Others in France were outraged that Strauss-Kahn was subject to a “perp walk,” something which all public figures have to deal with when they stand trial and Elizabeth Guigou a former French justice minister suggested that because U.S. judges are primarily concerned with being re-elected Judge Obus would be more likely to convict Strauss-Kahn because the world’s attention is being poured on the case. Another ludicrous suggestion: by this logic it would be impossible to fairly judge a famous person but you rarely hear of wrongful convictions in such high profile cases.

And don’t expect the international political class to provide any sober reflection on the entrenched culture of sexual deviance in politics: since Strauss-Kahn officially resigned as the head of the IMF early this morning all they seem to care about is who is going to succeed him. Governments around the world are “battling it out” to try and get one of their own countrymen into the leadership position at IMF because all every asshole government wants to do is try to run the world.

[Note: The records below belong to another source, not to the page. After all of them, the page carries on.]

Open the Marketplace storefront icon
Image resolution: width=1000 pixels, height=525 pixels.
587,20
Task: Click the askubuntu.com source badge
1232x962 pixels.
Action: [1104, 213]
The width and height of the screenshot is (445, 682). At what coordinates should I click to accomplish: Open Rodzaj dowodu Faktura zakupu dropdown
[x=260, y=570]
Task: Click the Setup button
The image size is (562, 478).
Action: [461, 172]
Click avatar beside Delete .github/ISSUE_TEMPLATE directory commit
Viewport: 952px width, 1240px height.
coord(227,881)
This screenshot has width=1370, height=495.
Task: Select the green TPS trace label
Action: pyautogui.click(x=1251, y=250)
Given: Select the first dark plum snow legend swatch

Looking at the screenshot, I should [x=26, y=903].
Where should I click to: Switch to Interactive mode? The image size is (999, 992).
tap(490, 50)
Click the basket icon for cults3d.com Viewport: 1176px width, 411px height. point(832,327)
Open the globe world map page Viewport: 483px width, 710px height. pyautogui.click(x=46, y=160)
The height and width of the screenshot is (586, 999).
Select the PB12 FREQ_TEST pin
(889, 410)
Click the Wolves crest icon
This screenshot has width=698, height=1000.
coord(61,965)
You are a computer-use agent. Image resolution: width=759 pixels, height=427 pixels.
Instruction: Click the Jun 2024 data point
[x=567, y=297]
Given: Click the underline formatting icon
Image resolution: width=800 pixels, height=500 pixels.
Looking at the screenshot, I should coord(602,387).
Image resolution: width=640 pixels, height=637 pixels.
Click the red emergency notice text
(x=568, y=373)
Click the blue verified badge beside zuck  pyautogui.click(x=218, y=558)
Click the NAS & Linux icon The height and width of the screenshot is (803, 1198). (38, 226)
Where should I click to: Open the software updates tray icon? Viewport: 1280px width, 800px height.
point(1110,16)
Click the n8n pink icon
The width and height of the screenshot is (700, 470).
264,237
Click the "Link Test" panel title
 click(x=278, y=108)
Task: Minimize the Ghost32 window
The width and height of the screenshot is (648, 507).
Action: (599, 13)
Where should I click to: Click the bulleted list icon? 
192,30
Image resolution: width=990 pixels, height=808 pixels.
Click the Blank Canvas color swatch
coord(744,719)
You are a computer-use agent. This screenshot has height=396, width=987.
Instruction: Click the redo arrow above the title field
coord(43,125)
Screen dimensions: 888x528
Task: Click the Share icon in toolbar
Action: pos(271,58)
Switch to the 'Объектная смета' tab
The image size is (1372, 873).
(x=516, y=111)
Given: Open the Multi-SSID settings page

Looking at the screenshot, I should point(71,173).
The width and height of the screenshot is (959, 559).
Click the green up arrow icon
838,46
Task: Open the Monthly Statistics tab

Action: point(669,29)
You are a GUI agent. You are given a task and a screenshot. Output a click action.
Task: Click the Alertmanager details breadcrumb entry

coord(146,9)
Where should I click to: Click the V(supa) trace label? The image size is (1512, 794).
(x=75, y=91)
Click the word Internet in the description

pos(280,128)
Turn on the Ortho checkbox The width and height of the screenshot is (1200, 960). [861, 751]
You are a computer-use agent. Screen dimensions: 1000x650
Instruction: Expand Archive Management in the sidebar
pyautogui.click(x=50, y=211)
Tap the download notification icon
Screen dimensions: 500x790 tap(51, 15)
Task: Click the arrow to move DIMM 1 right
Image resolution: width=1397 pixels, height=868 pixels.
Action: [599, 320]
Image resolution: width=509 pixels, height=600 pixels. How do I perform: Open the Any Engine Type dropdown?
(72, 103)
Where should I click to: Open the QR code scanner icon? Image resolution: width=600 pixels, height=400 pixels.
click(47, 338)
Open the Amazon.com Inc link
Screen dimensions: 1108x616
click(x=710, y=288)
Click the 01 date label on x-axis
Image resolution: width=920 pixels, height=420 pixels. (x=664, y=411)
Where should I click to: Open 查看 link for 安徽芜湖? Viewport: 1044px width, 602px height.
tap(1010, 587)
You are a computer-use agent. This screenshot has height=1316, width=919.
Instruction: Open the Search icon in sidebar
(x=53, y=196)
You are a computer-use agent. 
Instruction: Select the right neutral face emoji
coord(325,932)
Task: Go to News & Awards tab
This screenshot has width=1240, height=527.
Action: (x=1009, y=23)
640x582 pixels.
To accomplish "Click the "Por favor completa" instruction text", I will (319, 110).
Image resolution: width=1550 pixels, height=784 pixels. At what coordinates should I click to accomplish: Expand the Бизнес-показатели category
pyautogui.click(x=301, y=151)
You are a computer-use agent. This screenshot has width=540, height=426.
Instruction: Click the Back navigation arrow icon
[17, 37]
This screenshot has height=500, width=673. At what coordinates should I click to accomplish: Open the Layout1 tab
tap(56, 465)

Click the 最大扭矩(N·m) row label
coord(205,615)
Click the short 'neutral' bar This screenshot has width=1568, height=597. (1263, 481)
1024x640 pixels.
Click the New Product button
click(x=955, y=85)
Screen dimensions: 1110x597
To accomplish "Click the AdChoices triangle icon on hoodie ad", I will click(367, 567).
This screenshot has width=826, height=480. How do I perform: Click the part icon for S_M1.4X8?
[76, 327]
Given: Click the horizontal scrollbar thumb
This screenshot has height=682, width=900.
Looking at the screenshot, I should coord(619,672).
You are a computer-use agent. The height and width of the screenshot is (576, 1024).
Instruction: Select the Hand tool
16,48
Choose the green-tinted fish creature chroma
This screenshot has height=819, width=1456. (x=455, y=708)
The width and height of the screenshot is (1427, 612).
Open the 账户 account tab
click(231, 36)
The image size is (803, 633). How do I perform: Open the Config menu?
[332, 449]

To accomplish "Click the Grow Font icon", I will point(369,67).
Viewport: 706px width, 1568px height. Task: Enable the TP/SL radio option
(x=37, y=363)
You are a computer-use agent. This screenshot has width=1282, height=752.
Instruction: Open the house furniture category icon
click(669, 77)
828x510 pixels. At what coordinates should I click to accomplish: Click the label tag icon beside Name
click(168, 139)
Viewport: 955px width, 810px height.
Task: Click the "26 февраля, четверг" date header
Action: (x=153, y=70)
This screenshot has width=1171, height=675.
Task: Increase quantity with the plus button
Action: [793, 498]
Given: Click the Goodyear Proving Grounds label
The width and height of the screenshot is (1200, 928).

But what of the victim? I have seen absolutely zero comments from politicians or other pundits that showed any sympathy whatsoever to the victim of a sexual assault. This entire fiasco has been a grotesque case study in the tragedy that is out victim-blaming attitudes toward sexual assault. The entire world seems to have an unbreakable tendency to completely disregard the victims of crimes if those crimes are of a sexual nature, a shameful tendency given the devastating impact that sexual assaults have on their victims (think Charles Bronson’s daughter in Death Wish). This all seems to stem from a perverse thought pattern that crosses all cultural boundaries, a thought pattern that seems to be a part of humanity in general and our oldest power-relation: between man and woman. The thought pattern is that women never truly don’t want to have sex and while we find sexual assault abhorrent, more than any other crime we have a desire to rationalize it: surely the woman isn’t completely without fault, she must have been flirting with him and things got out of hand or maybe the man actually hates himself because his mother didn’t love him. It’s all bullshit, who doesn’t hate themselves a little bit? What man hasn’t had an experience in which he was sure he was “in” only to have the object of his desire turn the cold shoulder on him in the end? Yet the vast majority of us don’t try to rape someone because rape is violence and violent attacks are crimes, it’s as simple as that. I hope that in time the French public, its politicians and its media will realize that their culture of turning a blind eye toward sexual misconduct, of even thinking of it as all a bit of roguish fun, is plainly just a culture of misogyny which makes the entire country look like a bunch of sleazy assholes. Is that what you really, truly want for your society? A culture in which women have to live in constant fear that if they’re sexually assaulted no one will give a fuck. Moreover, it’s something everyone needs to think about in regards to not only their own country’s political culture but their culture and society in general because this is a world-wide, deeply entrenched phenomenon.